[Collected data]
────────

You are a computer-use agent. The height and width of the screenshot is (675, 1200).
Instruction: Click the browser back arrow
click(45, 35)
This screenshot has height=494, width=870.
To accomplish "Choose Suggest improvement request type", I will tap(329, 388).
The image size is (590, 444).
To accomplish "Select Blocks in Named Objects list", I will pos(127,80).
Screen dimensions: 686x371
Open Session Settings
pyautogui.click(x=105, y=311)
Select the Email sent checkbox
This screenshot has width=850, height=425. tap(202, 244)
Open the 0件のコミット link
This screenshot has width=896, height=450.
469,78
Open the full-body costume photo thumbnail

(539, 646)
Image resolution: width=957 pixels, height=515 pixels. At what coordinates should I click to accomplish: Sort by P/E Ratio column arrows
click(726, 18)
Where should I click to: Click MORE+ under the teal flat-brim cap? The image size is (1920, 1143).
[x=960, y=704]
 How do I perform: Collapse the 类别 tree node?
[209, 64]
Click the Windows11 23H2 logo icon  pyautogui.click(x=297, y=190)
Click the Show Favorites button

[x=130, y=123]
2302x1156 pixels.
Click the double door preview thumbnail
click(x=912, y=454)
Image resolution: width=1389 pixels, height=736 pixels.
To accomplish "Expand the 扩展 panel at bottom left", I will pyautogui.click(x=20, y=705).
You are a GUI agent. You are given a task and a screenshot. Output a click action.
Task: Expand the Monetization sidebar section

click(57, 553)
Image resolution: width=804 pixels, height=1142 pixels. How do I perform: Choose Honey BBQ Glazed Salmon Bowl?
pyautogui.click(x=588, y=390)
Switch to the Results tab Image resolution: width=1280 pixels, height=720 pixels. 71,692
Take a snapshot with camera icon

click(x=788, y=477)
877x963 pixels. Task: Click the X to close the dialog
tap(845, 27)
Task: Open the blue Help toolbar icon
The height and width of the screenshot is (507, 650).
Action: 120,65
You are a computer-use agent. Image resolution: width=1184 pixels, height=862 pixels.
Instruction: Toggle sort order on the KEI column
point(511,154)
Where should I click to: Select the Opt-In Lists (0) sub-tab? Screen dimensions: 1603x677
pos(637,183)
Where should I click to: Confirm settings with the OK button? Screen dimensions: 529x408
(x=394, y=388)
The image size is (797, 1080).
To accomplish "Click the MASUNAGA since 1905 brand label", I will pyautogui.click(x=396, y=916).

────────

What to produce: Quote the data above in full, changing nothing.

Written response:
You are a computer-use agent. The height and width of the screenshot is (675, 1200).
Instruction: Click the browser back arrow
click(45, 35)
This screenshot has height=494, width=870.
To accomplish "Choose Suggest improvement request type", I will tap(329, 388).
The image size is (590, 444).
To accomplish "Select Blocks in Named Objects list", I will pos(127,80).
Screen dimensions: 686x371
Open Session Settings
pyautogui.click(x=105, y=311)
Select the Email sent checkbox
This screenshot has width=850, height=425. tap(202, 244)
Open the 0件のコミット link
This screenshot has width=896, height=450.
469,78
Open the full-body costume photo thumbnail

(539, 646)
Image resolution: width=957 pixels, height=515 pixels. At what coordinates should I click to accomplish: Sort by P/E Ratio column arrows
click(726, 18)
Where should I click to: Click MORE+ under the teal flat-brim cap? The image size is (1920, 1143).
[x=960, y=704]
 How do I perform: Collapse the 类别 tree node?
[209, 64]
Click the Windows11 23H2 logo icon  pyautogui.click(x=297, y=190)
Click the Show Favorites button

[x=130, y=123]
2302x1156 pixels.
Click the double door preview thumbnail
click(x=912, y=454)
Image resolution: width=1389 pixels, height=736 pixels.
To accomplish "Expand the 扩展 panel at bottom left", I will pyautogui.click(x=20, y=705).
You are a GUI agent. You are given a task and a screenshot. Output a click action.
Task: Expand the Monetization sidebar section

click(57, 553)
Image resolution: width=804 pixels, height=1142 pixels. How do I perform: Choose Honey BBQ Glazed Salmon Bowl?
pyautogui.click(x=588, y=390)
Switch to the Results tab Image resolution: width=1280 pixels, height=720 pixels. 71,692
Take a snapshot with camera icon

click(x=788, y=477)
877x963 pixels. Task: Click the X to close the dialog
tap(845, 27)
Task: Open the blue Help toolbar icon
The height and width of the screenshot is (507, 650).
Action: 120,65
You are a computer-use agent. Image resolution: width=1184 pixels, height=862 pixels.
Instruction: Toggle sort order on the KEI column
point(511,154)
Where should I click to: Select the Opt-In Lists (0) sub-tab? Screen dimensions: 1603x677
pos(637,183)
Where should I click to: Confirm settings with the OK button? Screen dimensions: 529x408
(x=394, y=388)
The image size is (797, 1080).
To accomplish "Click the MASUNAGA since 1905 brand label", I will pyautogui.click(x=396, y=916).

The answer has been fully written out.